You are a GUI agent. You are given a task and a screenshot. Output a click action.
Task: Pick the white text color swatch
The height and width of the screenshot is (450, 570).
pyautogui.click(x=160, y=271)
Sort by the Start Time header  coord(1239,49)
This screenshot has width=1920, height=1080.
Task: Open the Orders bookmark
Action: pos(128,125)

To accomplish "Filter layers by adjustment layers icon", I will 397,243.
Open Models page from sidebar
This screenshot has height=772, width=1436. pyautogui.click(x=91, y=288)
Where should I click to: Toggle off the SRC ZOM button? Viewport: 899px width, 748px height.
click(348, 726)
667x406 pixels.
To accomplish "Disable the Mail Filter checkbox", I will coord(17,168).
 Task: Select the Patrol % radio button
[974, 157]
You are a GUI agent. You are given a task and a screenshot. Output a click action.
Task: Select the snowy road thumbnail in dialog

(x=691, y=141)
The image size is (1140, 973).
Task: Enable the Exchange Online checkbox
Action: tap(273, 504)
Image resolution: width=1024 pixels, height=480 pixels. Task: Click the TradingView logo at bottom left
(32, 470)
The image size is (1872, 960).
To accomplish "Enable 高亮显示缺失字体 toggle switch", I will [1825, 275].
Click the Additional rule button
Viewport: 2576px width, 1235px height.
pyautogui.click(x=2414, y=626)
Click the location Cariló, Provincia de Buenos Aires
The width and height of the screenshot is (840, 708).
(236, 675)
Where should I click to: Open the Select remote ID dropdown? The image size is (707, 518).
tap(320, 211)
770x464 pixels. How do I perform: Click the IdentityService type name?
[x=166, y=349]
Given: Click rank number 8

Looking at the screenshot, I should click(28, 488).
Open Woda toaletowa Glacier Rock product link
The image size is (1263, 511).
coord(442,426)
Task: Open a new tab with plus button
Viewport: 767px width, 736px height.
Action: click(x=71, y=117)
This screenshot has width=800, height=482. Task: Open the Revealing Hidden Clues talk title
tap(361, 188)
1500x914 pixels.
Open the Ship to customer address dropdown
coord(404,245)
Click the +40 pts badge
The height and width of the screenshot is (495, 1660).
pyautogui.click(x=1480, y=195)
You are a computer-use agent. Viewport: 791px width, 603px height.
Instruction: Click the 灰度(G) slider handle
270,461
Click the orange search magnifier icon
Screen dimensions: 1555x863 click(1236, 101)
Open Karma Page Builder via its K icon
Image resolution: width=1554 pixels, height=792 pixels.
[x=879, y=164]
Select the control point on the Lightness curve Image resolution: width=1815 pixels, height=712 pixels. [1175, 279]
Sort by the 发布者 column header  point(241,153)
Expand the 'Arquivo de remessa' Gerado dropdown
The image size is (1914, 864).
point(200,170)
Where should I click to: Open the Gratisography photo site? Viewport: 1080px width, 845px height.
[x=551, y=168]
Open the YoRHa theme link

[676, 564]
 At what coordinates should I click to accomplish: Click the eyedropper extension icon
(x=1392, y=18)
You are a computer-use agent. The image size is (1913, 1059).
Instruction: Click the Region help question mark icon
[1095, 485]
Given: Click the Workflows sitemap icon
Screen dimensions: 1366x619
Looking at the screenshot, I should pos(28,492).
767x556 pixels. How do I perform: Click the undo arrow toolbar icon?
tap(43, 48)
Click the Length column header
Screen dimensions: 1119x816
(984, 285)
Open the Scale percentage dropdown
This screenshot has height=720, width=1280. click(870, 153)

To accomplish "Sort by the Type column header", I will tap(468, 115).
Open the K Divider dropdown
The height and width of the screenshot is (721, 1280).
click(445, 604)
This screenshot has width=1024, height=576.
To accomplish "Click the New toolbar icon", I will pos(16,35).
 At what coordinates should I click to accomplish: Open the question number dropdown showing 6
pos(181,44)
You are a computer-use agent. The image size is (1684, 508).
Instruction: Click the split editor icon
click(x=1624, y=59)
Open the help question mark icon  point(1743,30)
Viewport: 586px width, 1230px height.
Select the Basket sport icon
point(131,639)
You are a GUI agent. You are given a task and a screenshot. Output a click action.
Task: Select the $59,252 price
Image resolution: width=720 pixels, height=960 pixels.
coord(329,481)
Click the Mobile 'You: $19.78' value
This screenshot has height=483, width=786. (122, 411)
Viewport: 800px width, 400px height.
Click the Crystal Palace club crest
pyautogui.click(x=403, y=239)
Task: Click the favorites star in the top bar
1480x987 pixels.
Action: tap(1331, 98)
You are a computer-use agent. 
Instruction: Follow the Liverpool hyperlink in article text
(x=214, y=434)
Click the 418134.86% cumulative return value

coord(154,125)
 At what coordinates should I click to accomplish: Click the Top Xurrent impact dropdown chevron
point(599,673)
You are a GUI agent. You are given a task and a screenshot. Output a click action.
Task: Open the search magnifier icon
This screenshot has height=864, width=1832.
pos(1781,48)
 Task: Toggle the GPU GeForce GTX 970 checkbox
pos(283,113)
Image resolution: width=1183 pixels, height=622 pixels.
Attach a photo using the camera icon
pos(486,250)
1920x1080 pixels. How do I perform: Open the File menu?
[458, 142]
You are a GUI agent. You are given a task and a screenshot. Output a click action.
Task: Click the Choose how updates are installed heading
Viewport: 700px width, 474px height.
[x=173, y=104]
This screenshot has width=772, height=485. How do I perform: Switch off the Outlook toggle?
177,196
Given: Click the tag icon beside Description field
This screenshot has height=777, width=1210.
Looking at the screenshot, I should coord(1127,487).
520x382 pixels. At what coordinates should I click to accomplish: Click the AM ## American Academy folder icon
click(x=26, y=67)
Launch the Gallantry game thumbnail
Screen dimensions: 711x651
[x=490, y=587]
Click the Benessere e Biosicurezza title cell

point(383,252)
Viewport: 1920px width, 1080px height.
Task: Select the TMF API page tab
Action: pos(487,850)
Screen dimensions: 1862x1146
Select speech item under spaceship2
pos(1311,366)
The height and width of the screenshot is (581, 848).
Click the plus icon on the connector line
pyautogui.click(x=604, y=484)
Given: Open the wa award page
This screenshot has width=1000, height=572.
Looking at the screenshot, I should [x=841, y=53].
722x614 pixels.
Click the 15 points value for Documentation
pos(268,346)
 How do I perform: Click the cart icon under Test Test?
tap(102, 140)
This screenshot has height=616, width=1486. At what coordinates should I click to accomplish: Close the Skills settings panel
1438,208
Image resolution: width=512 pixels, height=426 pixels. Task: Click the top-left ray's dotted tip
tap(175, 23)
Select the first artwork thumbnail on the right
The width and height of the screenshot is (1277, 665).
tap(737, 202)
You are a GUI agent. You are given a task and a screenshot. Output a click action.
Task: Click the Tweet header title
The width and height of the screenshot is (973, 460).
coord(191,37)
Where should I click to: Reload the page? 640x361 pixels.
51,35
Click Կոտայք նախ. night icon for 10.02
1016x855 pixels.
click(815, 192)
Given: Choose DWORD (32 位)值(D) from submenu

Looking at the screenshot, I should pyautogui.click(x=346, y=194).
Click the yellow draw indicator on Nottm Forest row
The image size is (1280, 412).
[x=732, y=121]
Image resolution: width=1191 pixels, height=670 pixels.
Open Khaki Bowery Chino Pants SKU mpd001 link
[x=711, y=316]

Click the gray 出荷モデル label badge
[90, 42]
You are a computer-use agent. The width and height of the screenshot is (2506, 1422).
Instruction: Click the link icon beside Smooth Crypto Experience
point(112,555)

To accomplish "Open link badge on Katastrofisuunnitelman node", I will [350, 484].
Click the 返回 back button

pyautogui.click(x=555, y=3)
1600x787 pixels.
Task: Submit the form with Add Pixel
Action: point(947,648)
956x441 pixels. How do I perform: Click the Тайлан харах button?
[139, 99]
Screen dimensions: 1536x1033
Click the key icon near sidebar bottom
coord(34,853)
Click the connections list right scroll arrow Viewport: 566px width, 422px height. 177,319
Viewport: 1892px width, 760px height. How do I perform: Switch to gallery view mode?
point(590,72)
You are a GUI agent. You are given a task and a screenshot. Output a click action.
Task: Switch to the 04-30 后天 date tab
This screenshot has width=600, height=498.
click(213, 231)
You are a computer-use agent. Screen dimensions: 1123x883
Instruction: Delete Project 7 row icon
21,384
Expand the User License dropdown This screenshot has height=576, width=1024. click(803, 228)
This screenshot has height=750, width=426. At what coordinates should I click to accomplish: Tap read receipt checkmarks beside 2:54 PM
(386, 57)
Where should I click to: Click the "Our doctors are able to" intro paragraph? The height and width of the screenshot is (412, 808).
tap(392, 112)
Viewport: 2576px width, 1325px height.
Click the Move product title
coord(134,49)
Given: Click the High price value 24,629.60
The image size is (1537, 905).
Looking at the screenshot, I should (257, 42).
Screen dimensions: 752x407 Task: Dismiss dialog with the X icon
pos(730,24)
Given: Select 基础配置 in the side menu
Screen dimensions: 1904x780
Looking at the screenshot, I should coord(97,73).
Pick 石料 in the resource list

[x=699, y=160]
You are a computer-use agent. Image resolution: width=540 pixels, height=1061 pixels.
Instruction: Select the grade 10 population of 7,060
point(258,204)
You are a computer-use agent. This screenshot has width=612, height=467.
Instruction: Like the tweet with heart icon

* [WHAT YOU WILL DO]
Both ends count here. Reproduce exactly the lines from the one containing "You are a computer-use agent. Image" through the end of the listing.

* [ANSWER]
You are a computer-use agent. Image resolution: width=540 pixels, height=1061 pixels.
Instruction: Select the grade 10 population of 7,060
point(258,204)
You are a computer-use agent. This screenshot has width=612, height=467.
Instruction: Like the tweet with heart icon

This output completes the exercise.